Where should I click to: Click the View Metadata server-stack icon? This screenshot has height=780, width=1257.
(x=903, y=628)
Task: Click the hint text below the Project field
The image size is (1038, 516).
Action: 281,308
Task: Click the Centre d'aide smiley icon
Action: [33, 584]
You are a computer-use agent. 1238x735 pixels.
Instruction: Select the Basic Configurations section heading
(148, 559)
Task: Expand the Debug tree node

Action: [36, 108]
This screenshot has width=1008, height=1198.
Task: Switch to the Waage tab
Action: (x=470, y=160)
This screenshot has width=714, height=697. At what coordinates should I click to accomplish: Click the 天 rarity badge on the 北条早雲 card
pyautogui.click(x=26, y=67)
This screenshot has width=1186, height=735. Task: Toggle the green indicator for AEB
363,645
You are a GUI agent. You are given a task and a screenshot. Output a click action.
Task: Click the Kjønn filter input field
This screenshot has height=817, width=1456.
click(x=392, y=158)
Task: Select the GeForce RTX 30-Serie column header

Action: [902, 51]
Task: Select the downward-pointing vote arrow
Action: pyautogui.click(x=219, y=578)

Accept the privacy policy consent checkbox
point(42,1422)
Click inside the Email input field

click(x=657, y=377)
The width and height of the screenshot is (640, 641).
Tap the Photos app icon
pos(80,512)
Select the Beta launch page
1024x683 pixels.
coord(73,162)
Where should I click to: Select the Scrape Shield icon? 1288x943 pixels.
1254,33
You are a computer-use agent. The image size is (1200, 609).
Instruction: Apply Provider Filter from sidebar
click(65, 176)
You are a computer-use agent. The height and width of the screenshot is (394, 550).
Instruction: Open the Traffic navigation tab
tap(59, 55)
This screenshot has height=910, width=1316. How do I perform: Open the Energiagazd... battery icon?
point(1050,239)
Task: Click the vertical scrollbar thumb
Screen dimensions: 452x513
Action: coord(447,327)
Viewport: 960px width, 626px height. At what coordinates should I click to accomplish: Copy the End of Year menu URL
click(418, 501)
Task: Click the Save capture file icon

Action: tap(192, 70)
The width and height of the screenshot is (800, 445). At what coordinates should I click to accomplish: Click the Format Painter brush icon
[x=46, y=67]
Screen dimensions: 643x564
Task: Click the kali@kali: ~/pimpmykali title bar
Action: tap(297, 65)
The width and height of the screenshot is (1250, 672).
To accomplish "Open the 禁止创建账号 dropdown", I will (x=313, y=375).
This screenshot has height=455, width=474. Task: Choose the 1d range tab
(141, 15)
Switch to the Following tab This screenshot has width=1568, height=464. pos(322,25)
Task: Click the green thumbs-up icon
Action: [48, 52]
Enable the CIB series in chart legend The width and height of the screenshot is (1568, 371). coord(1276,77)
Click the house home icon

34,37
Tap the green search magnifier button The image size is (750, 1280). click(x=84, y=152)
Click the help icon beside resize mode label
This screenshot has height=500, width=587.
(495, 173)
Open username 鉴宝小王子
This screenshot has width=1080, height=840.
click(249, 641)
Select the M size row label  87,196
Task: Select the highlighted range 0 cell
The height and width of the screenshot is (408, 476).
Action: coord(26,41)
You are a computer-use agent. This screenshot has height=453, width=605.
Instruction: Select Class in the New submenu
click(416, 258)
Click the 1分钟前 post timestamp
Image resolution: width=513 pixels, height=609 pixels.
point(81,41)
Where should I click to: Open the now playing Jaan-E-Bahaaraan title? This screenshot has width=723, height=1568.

● SET EXERCISE
Please copy every row above word for word, keeping the original line order.

● TASK ANSWER
Where should I click to: Click the View Metadata server-stack icon? This screenshot has height=780, width=1257.
(x=903, y=628)
Task: Click the hint text below the Project field
The image size is (1038, 516).
Action: 281,308
Task: Click the Centre d'aide smiley icon
Action: [33, 584]
You are a computer-use agent. 1238x735 pixels.
Instruction: Select the Basic Configurations section heading
(148, 559)
Task: Expand the Debug tree node

Action: [36, 108]
This screenshot has width=1008, height=1198.
Task: Switch to the Waage tab
Action: (x=470, y=160)
This screenshot has width=714, height=697. At what coordinates should I click to accomplish: Click the 天 rarity badge on the 北条早雲 card
pyautogui.click(x=26, y=67)
This screenshot has width=1186, height=735. Task: Toggle the green indicator for AEB
363,645
You are a GUI agent. You are given a task and a screenshot. Output a click action.
Task: Click the Kjønn filter input field
This screenshot has height=817, width=1456.
click(x=392, y=158)
Task: Select the GeForce RTX 30-Serie column header

Action: [902, 51]
Task: Select the downward-pointing vote arrow
Action: pyautogui.click(x=219, y=578)

Accept the privacy policy consent checkbox
point(42,1422)
Click inside the Email input field

click(x=657, y=377)
The width and height of the screenshot is (640, 641).
Tap the Photos app icon
pos(80,512)
Select the Beta launch page
1024x683 pixels.
coord(73,162)
Where should I click to: Select the Scrape Shield icon? 1288x943 pixels.
1254,33
You are a computer-use agent. The image size is (1200, 609).
Instruction: Apply Provider Filter from sidebar
click(65, 176)
You are a computer-use agent. The height and width of the screenshot is (394, 550).
Instruction: Open the Traffic navigation tab
tap(59, 55)
This screenshot has height=910, width=1316. How do I perform: Open the Energiagazd... battery icon?
point(1050,239)
Task: Click the vertical scrollbar thumb
Screen dimensions: 452x513
Action: coord(447,327)
Viewport: 960px width, 626px height. At what coordinates should I click to accomplish: Copy the End of Year menu URL
click(418, 501)
Task: Click the Save capture file icon

Action: tap(192, 70)
The width and height of the screenshot is (800, 445). At what coordinates should I click to accomplish: Click the Format Painter brush icon
[x=46, y=67]
Screen dimensions: 643x564
Task: Click the kali@kali: ~/pimpmykali title bar
Action: tap(297, 65)
The width and height of the screenshot is (1250, 672).
To accomplish "Open the 禁止创建账号 dropdown", I will (x=313, y=375).
This screenshot has height=455, width=474. Task: Choose the 1d range tab
(141, 15)
Switch to the Following tab This screenshot has width=1568, height=464. pos(322,25)
Task: Click the green thumbs-up icon
Action: [48, 52]
Enable the CIB series in chart legend The width and height of the screenshot is (1568, 371). coord(1276,77)
Click the house home icon

34,37
Tap the green search magnifier button The image size is (750, 1280). click(x=84, y=152)
Click the help icon beside resize mode label
This screenshot has height=500, width=587.
(495, 173)
Open username 鉴宝小王子
This screenshot has width=1080, height=840.
click(249, 641)
Select the M size row label  87,196
Task: Select the highlighted range 0 cell
The height and width of the screenshot is (408, 476).
Action: coord(26,41)
You are a computer-use agent. This screenshot has height=453, width=605.
Instruction: Select Class in the New submenu
click(416, 258)
Click the 1分钟前 post timestamp
Image resolution: width=513 pixels, height=609 pixels.
point(81,41)
Where should I click to: Open the now playing Jaan-E-Bahaaraan title? This screenshot has width=723, height=1568.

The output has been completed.